*TASK TO COMPLETE:* In the data below, give the number of lines that contain the word "will". Nothing else is needed.

RECORDS FOR THIS EXERCISE below:

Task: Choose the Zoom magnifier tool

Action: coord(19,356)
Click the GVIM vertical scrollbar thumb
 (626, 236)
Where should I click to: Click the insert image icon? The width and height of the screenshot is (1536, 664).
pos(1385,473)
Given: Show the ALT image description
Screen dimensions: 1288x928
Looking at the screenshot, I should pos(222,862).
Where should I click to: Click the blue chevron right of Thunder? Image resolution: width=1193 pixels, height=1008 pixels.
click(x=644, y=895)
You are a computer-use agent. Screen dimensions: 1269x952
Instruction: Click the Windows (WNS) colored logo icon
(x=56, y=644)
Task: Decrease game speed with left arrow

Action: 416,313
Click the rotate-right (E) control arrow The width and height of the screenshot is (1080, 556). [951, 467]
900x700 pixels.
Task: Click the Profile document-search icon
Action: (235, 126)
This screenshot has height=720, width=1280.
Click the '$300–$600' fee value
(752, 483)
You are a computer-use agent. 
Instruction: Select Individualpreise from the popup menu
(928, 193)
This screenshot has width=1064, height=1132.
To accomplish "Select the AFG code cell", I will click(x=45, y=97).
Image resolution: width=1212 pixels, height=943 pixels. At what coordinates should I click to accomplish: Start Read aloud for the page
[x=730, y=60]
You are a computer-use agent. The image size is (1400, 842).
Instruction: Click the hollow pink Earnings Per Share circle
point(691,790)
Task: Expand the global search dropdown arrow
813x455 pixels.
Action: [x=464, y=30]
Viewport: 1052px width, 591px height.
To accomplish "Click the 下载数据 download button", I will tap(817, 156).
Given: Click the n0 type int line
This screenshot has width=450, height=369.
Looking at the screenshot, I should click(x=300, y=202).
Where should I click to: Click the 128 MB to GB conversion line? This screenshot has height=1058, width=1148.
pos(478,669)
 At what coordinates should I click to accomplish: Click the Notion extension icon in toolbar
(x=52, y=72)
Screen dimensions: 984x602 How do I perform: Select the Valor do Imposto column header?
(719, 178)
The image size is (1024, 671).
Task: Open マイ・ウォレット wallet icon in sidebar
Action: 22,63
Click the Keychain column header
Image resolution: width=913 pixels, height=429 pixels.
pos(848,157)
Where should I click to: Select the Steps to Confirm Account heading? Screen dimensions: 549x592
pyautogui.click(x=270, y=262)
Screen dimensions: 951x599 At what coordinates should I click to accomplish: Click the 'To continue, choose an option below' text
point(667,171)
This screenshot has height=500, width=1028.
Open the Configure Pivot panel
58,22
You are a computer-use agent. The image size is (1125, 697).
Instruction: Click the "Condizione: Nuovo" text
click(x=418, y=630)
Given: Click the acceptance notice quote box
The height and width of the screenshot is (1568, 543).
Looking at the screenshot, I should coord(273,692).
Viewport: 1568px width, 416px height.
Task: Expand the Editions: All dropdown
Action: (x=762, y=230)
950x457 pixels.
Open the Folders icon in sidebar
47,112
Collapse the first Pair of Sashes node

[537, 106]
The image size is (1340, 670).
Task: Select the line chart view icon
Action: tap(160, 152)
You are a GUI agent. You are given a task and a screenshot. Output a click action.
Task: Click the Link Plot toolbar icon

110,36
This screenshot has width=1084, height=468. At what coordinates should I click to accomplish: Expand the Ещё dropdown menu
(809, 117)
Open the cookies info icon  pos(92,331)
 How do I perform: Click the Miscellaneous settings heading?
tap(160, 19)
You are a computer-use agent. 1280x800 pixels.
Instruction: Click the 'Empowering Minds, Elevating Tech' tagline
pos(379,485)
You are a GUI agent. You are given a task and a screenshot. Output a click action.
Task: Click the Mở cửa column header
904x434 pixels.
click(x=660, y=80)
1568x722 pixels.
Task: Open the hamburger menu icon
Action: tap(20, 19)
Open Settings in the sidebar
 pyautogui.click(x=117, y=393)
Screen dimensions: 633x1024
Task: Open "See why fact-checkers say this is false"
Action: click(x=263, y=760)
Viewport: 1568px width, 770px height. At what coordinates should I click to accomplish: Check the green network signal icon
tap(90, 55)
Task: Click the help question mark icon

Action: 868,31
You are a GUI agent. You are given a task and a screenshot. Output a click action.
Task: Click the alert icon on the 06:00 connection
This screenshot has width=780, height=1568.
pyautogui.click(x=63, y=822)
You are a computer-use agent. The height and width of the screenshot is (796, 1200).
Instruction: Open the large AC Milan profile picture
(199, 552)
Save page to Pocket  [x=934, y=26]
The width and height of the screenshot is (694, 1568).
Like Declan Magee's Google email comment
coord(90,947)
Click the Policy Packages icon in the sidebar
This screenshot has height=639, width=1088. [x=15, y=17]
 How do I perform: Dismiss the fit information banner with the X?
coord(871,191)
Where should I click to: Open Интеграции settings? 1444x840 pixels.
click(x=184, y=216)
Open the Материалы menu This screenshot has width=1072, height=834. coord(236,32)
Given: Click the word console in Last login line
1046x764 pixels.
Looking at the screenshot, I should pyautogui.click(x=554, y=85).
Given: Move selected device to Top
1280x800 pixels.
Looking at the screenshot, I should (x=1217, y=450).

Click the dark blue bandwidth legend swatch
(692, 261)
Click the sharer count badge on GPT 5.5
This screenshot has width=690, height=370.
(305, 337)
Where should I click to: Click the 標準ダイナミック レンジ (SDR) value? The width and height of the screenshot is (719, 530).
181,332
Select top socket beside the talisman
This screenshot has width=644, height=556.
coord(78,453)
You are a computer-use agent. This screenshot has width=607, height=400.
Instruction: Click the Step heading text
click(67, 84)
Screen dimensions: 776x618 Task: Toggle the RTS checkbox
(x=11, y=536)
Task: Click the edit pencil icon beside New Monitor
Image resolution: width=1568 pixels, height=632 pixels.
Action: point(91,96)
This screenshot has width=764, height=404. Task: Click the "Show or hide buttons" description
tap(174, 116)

End of RECORDS FOR THIS EXERCISE.

*SOLUTION:* 2